### [Assignment]
Reproduce the items below without changes, starting at the line that contains "The height and width of the screenshot is (712, 400)." and ending at the line that contains "pyautogui.click(x=10, y=22)".
▬▬▬
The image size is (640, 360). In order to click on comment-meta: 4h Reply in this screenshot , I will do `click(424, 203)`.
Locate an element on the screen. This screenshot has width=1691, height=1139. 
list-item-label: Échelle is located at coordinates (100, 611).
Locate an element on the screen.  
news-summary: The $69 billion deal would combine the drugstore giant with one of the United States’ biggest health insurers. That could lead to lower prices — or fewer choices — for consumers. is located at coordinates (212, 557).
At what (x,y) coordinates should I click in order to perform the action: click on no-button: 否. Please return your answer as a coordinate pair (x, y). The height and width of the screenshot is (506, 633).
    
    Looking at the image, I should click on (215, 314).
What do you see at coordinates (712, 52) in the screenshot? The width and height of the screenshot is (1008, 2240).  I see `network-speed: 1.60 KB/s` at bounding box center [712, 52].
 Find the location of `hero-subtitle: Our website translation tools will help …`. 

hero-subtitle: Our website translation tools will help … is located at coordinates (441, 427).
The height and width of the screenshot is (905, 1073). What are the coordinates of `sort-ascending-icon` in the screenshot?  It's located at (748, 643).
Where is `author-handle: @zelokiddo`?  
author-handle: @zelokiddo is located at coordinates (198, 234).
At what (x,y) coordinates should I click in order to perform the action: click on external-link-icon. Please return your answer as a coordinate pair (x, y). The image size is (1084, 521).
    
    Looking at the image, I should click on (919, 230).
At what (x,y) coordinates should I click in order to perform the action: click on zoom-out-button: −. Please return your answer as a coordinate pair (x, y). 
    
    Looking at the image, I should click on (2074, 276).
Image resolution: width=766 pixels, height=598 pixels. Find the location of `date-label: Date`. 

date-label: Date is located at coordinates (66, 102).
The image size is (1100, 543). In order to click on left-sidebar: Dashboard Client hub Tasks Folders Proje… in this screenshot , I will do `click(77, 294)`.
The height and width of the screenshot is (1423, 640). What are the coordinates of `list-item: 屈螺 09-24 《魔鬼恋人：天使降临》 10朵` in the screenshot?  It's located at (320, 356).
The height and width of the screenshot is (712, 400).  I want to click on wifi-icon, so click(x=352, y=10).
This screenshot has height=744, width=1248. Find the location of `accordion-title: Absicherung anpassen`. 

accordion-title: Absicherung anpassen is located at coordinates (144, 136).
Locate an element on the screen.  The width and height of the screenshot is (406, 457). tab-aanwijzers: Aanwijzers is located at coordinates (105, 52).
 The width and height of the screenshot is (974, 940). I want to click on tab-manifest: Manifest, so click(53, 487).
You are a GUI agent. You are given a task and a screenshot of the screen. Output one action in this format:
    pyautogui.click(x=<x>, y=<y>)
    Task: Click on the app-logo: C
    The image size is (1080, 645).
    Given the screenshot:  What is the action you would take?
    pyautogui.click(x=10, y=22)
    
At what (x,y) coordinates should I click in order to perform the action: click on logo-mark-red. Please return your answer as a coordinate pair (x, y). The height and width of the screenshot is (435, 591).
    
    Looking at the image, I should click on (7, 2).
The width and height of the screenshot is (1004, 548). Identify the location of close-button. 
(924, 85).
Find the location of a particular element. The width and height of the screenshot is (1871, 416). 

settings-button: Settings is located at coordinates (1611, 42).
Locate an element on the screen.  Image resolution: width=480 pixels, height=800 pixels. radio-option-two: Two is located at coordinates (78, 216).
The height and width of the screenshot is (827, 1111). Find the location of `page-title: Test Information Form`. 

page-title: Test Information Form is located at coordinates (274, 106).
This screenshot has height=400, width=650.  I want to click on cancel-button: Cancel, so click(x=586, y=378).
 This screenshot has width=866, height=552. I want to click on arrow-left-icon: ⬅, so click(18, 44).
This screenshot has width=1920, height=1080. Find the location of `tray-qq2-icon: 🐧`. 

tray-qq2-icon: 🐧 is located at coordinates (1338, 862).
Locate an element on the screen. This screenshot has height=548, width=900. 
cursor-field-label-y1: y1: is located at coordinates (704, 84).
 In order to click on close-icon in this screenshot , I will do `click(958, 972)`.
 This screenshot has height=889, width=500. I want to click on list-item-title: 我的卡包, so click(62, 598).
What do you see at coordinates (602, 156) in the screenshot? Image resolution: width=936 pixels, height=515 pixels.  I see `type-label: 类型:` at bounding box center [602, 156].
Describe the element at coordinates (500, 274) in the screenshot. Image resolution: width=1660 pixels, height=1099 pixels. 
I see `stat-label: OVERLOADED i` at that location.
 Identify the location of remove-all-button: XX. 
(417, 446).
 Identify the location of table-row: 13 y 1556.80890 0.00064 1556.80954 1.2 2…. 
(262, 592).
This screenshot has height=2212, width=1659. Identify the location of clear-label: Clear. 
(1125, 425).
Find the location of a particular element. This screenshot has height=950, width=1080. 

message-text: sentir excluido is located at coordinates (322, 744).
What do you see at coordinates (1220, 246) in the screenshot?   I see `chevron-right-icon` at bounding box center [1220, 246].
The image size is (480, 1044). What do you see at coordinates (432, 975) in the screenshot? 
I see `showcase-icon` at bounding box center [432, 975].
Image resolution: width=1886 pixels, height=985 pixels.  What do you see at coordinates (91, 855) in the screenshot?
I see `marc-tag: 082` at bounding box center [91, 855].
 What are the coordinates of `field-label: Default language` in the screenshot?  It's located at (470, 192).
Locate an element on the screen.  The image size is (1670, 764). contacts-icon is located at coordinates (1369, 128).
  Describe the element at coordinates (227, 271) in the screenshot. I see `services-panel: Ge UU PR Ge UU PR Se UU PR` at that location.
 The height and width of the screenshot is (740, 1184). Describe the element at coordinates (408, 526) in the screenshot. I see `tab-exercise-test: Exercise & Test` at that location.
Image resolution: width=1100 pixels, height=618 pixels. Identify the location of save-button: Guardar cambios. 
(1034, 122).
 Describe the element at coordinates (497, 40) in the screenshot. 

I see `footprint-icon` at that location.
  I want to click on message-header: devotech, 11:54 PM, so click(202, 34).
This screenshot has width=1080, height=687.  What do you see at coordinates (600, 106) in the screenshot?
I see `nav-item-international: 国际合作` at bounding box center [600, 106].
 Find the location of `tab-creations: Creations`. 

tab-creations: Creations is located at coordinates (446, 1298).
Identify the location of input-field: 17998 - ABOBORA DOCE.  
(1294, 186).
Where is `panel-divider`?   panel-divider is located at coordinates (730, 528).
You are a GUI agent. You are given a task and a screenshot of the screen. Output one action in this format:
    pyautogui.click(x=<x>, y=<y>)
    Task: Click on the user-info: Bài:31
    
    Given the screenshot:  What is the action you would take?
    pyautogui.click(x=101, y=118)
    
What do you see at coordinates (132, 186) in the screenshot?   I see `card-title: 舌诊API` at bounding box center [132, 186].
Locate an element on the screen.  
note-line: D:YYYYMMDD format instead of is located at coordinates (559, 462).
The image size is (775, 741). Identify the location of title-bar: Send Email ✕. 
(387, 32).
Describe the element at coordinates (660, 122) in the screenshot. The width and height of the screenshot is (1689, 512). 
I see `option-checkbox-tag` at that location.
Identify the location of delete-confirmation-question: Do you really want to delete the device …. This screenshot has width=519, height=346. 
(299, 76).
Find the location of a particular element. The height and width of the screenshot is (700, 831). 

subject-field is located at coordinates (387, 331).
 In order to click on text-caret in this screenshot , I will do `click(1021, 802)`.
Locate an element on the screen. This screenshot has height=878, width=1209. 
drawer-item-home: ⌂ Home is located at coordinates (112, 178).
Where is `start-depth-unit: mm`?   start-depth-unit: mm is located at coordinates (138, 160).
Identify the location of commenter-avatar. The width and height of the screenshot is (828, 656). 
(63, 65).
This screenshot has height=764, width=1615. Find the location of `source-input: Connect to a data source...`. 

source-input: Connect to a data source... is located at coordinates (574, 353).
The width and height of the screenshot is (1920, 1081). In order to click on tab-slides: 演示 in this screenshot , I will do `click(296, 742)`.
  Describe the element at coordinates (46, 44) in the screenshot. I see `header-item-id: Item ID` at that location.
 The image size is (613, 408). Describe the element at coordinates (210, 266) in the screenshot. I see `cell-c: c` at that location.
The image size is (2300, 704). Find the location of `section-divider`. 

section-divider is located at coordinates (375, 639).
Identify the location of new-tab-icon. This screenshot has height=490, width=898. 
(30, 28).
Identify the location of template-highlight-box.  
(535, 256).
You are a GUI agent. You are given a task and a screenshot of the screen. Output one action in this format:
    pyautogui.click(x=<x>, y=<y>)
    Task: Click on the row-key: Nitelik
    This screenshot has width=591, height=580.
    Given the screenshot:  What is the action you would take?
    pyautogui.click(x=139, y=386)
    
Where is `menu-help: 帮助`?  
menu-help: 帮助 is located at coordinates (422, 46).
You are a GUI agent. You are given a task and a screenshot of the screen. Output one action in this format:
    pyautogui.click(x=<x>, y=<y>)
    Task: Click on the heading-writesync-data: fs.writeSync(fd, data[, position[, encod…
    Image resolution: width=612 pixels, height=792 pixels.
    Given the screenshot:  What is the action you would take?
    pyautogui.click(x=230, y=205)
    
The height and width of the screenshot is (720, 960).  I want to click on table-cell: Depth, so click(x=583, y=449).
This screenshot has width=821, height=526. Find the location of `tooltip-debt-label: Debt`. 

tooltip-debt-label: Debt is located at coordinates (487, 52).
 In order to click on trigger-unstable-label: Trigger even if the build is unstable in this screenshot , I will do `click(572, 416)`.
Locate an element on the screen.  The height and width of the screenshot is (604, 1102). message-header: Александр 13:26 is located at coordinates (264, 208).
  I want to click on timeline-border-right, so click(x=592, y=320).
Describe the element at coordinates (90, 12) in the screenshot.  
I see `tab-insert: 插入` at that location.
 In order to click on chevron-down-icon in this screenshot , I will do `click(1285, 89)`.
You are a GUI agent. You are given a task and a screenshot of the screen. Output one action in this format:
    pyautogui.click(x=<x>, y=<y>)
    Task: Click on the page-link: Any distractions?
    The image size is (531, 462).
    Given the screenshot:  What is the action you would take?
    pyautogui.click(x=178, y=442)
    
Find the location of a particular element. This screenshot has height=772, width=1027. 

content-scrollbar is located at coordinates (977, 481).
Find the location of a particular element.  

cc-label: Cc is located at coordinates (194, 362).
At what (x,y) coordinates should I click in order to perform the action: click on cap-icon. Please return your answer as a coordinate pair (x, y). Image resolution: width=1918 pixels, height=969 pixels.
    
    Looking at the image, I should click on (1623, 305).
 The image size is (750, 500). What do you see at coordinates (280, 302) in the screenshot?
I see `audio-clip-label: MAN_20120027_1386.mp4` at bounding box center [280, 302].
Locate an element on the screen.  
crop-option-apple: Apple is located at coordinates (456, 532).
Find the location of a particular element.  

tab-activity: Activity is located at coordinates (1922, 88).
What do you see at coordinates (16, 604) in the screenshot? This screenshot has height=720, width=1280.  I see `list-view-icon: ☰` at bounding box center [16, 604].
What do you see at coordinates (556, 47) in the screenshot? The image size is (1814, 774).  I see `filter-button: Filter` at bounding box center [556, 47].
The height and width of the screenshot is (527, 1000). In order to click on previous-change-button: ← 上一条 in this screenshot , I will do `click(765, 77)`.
▬▬▬
### [Solution for this exercise]
The height and width of the screenshot is (712, 400).  I want to click on wifi-icon, so click(x=352, y=10).
This screenshot has height=744, width=1248. Find the location of `accordion-title: Absicherung anpassen`. 

accordion-title: Absicherung anpassen is located at coordinates (144, 136).
Locate an element on the screen.  The width and height of the screenshot is (406, 457). tab-aanwijzers: Aanwijzers is located at coordinates (105, 52).
 The width and height of the screenshot is (974, 940). I want to click on tab-manifest: Manifest, so click(53, 487).
You are a GUI agent. You are given a task and a screenshot of the screen. Output one action in this format:
    pyautogui.click(x=<x>, y=<y>)
    Task: Click on the app-logo: C
    The image size is (1080, 645).
    Given the screenshot:  What is the action you would take?
    pyautogui.click(x=10, y=22)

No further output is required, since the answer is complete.